The Fish's Tale
The Fish’s Tale
By Laura Summerville Reed
I was seven. It was summer. The sun was bright and I was baitin’ a hook. It was a rare family vacation. I’d been sent ahead by my father, equipped with a cane pole and a few squirming earthworms burrowed in the bottom of a cast-off Armour Star lard bucket. He was still Daddy to me then. Give me seven more summers and he’d become simply Robert Otis, the man who fathered me.
Somewhere in the distant future from when this story takes place, on a similar sunny day he died a sudden, tragic death. I hadn't factored ‘sudden’, ’tragic’ or ‘death’ into the equation when deciding how to handle my relationship with Robert Otis.

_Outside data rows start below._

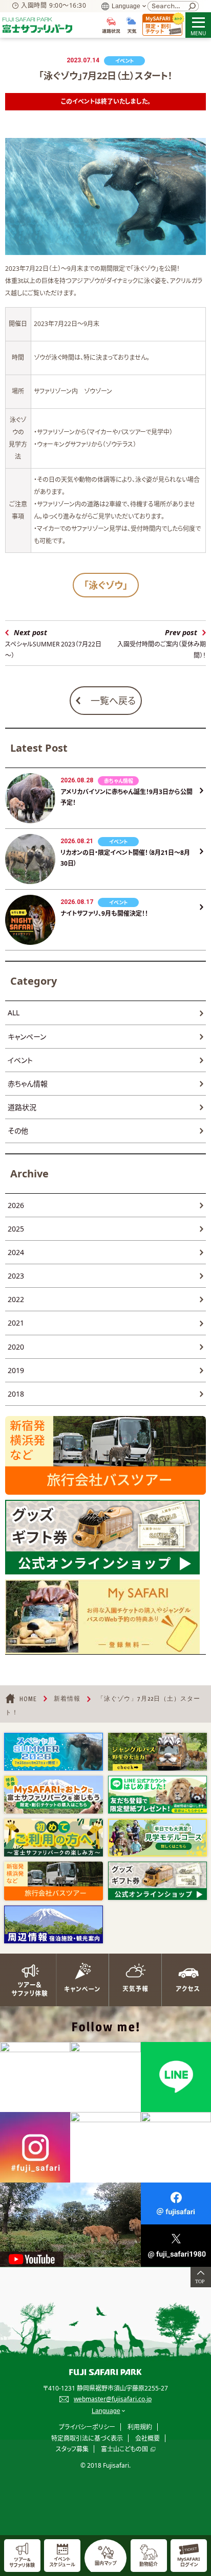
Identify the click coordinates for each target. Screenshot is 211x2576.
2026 (16, 1205)
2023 (16, 1276)
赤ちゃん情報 (28, 1083)
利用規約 (140, 2427)
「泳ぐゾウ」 (106, 585)
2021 (16, 1323)
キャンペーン (27, 1036)
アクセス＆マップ (184, 1980)
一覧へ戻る (113, 700)
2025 (16, 1229)
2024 (16, 1252)
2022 (16, 1299)
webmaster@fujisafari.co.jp (113, 2399)
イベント (20, 1060)
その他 (18, 1130)
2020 (16, 1347)
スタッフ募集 (72, 2449)
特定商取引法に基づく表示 (87, 2438)
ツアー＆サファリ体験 (26, 1980)
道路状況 (22, 1107)
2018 (16, 1394)
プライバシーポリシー (87, 2427)
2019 (16, 1370)
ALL (13, 1012)
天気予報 (132, 1980)
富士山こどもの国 (124, 2449)
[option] (53, 1752)
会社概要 (147, 2438)
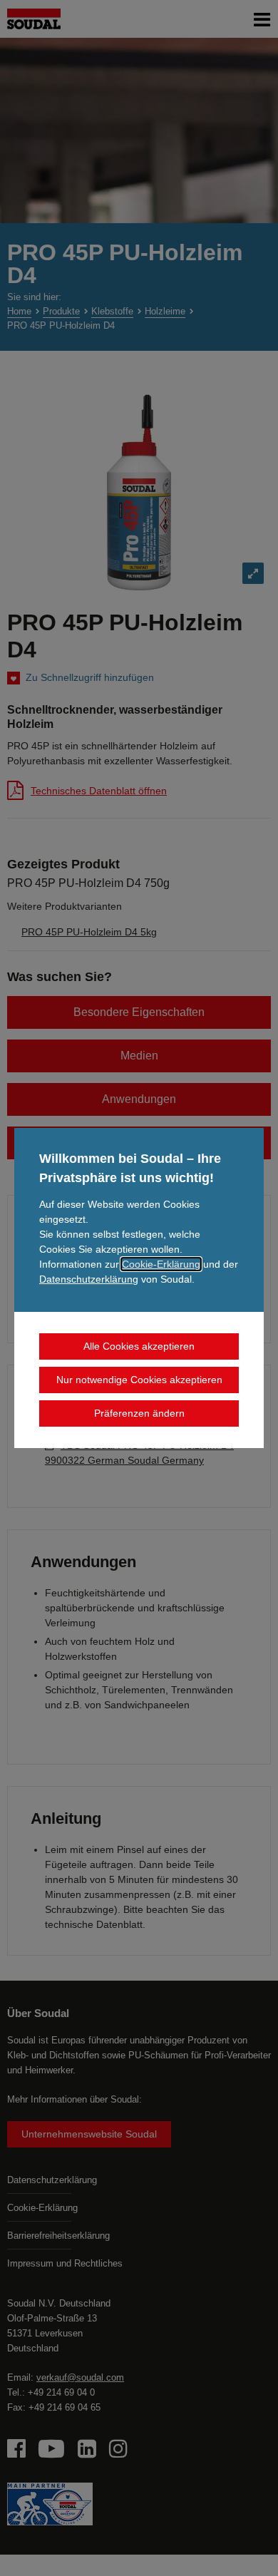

I expected him to grow old, and once again fatherly, then we would talk of my childhood memories. He would return jumbled pages of my mind to their proper order, and splash faded black and white photos of long forgotten faces with color and energy. My children could know him as a grandfather, not just as, “their mother’s dad.” It didn't work out the way I'd planned.
But I was baitin’ a hook so I will leave that tragic summer day for now, and get back to this one. Robert Otis had set up a meager campsite close to a rocky shore on Kentucky Lake. It’s in a beautiful area known as Land Between the Lakes, not far from where I spent all the days of my childhood in Western Kentucky. There was a small pier nearby that I'd already scoped out; looked about right for catching the big one. I grew up in the country. I grew up swimming in creeks, climbing trees, and catching frogs, however, this would be my first and last adventure at fishing.
I sat cross-legged on the weathered, wooden pier with the knobby cane pole resting on a knobbier, skinned knee. I positioned the hook just so between my thumb and index finger. I realized the importance of not skipping this pre-planning step, for although I was a novice at fishing, I was quite familiar with the curling, spiraling, looping, twisting, turning, contorting little protests of earthworms when removed from their element. Even today, I stop to rescue the poor creatures that I find stranded and drying to death on the concrete and asphalt surfaces that we've paved their dark, moist subterranean world with.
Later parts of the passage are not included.